Tema humanisme Cak Nur sangat relevan untuk terus diperbincangkan dan diaktualisasikan dalam tindakan praksis untuk membela kemanusiaan. Begitu pula relevansi pemikiran Cak Nur yang mengharmoniskan antara wahyu agama dan sains, filsafat dan tasawuf, rasional dan spiritual maupun narasi besar: keislaman, keindonesiaan, kemodernan.

Pergulatan Pemikiran

Jauh melintasi waktu, saya bergelut dengan pemikiran Cak Nur lewat rute perjalanan yang agak berbelok-belok, berputar-putar, penuh lorong dan tanjakan. Sosok Nurcholis Madjid pertama kali saya dengar dari cerita ayah saya, guru mata pelajaran Pendidikan Agama Islam (PAI) pada sebuah SDN di Kabupaten Bima, NTB. Kesan yang saya peroleh, intinya Cak Nur seorang tokoh nasional yang tidak sepenuhnya saya pahami semasa kanak-kanak.

Saat SMP, saya “merantau” ke Kota Bima. Di tengah episode pencarian jati diri, saya yang sedang mengalami puber ideologis saat remaja pernah dihadapkan dengan beberapa buku yang mengantagoniskan tokoh-tokoh seperti Cak Nur hingga Gus Dur. Saya nyaris terpapar.

Seiring perjalanan waktu, saya kemudian menemukan buku ‘berat’ di Perpustakaan Umum Daerah Bima. Judulnya Refleksi Pembaharuan Pemikiran Islam: 70 Tahun Harun Nasution (Dunia Bulan Bintang, 1989), yang salah satu kontributornya adalah Cak Nur. Ketika membaca uraian Cak Nur yang memukau, saya merasa tercerahkan.

Kita diperkenalkan dengan istilah-istilah canggih dalam blantika pemikiran keagamaan dengan logos dan etos yang kuat. Sentuhan spiritual Cak Nur kian terasa ketika sebuah makalah saya dapatkan dari seorang paman (pengamal tarekat) berjudul “Peran Tasawuf dalam Membentuk Masyarakat Cinta Damai”, yang salah satu kontributornya Cak Nur.

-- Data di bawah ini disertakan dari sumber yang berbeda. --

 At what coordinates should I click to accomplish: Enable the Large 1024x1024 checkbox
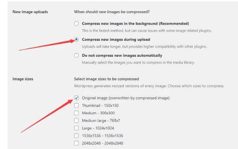coord(76,128)
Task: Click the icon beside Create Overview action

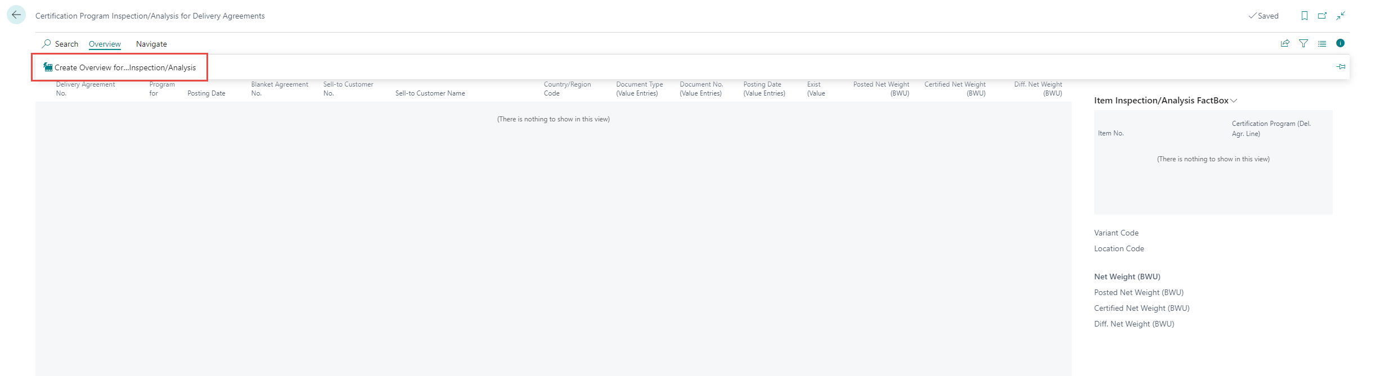Action: 48,67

Baca Juga  Akademisi Indonesia dan Keberpihakan

Perjumpaan antara alam falsafah Cak Nur dengan renungan sufistik akhirnya menjadi benteng yang kuat dalam membendung arus ekstremisme. Gairah intelektual tambah membara tatkala mondok di HMI, kemudian membaca Cak Nur. Saat mengikuti Basic Training di HMI Cabang Makassar Timur, Nilai-Nilai Dasar Perjuangan (NDP) yang disusun oleh Cak Nur sangat berarti dalam perjalanan intelektual-spiritual saya.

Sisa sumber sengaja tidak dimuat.